Therefore, by all means, let's 'porch' more often, let's 'porch' whenever and wherever we can.  Let's make an effort to 'porch,' and let's by all means call the ritual-activity 'porching.'  This we may do in honour of the true Southern couple who spread the word 'porching' from Mississippi to Carolina, and now on to the members of the League.  Such casually dropped comments as theirs can eventually make their way to a wide audience and have greater consequences than ever dreamed.  If, indeed, their 'to porch' is their own unique family invention and not even used widely in Mississippi, we know that this is how language begins - as an emanation from the values of a culture and a way of living.  If a word is needed to express an important action, it will be found, and in that word is the story of the speaker's way of life.  When that way of life is shared by others, the word catches on.

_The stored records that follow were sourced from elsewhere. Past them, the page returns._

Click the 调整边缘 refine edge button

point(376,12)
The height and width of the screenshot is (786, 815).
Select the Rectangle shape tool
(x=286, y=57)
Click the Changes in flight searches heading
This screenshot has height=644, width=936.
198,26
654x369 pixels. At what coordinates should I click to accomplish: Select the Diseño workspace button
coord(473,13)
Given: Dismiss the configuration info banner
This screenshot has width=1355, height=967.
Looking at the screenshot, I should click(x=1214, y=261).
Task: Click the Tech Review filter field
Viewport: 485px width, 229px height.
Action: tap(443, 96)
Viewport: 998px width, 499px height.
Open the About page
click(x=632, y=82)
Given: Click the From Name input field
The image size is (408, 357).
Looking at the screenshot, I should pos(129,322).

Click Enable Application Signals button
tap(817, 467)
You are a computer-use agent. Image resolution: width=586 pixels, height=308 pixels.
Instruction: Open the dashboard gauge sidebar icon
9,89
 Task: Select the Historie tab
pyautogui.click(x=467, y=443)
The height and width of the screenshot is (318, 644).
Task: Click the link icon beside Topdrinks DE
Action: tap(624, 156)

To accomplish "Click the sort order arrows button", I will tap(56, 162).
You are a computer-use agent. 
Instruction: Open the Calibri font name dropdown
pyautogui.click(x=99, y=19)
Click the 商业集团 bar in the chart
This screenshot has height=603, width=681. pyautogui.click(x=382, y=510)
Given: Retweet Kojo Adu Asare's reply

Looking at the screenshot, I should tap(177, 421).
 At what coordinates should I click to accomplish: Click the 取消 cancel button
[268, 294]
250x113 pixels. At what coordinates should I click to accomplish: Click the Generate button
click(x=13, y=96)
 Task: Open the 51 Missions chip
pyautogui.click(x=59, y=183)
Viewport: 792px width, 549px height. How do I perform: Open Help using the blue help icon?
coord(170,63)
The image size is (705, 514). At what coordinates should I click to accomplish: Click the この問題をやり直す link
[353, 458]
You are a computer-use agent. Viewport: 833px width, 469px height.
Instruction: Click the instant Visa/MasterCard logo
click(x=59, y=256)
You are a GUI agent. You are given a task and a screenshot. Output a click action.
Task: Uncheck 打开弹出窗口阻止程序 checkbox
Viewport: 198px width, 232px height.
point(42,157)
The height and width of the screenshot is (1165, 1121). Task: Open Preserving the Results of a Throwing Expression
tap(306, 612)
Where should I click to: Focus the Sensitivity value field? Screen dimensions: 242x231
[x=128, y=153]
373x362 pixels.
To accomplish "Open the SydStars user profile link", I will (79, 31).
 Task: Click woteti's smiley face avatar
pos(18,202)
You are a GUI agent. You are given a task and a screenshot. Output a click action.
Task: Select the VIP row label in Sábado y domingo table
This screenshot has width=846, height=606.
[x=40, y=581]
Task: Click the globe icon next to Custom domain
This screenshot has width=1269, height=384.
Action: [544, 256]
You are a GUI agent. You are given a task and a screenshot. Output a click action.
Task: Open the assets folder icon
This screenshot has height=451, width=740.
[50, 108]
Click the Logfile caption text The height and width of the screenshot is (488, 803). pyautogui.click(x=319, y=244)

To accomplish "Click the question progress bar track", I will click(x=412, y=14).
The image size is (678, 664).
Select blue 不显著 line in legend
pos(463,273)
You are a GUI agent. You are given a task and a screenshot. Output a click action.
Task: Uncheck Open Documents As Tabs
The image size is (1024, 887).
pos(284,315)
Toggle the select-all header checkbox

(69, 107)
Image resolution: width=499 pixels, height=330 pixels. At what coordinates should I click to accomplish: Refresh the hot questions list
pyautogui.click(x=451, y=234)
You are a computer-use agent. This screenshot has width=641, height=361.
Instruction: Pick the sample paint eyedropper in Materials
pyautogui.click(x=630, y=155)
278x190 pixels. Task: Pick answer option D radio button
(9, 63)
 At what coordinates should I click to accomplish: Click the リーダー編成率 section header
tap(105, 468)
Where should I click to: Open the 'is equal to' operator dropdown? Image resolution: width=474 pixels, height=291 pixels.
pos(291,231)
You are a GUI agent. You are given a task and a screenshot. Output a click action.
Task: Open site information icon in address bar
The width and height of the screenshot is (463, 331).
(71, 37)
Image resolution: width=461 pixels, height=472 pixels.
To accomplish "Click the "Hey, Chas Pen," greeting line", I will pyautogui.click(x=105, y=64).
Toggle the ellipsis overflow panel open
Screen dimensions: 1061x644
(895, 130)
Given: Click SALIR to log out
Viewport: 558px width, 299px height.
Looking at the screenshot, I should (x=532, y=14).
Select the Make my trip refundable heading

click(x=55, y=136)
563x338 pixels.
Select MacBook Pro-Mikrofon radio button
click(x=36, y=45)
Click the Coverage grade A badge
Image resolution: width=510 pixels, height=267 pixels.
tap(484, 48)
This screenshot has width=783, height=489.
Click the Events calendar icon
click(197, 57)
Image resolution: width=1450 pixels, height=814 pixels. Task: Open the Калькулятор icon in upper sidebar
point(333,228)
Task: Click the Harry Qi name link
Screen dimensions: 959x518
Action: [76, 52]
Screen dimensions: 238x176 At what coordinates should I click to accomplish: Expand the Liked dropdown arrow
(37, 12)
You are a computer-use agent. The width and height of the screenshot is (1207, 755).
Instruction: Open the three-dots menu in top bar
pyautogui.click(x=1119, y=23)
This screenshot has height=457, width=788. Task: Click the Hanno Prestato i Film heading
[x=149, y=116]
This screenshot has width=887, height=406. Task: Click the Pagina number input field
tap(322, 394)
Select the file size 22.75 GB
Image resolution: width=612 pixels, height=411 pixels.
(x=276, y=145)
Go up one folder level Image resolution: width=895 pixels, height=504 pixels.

Let's choose 'to porch.'  Let's read and discuss our new issues of the Southern Patriot with family, neighbours and friends while 'porching' to our heart's content.  Hopefully, the initial activity will eventually lead to its becoming an indispensable habit, whose failures to repeat will cause this clear awareness of a void which we now only vaguely intuit.  The loss and absence of the porches from our Southern lives might come properly to be realised as another appropriate symbol of the modern anti-traditional cultural vacuum, whereas a resurgence of its building and use might be a clear sign of Southern cultural renewal.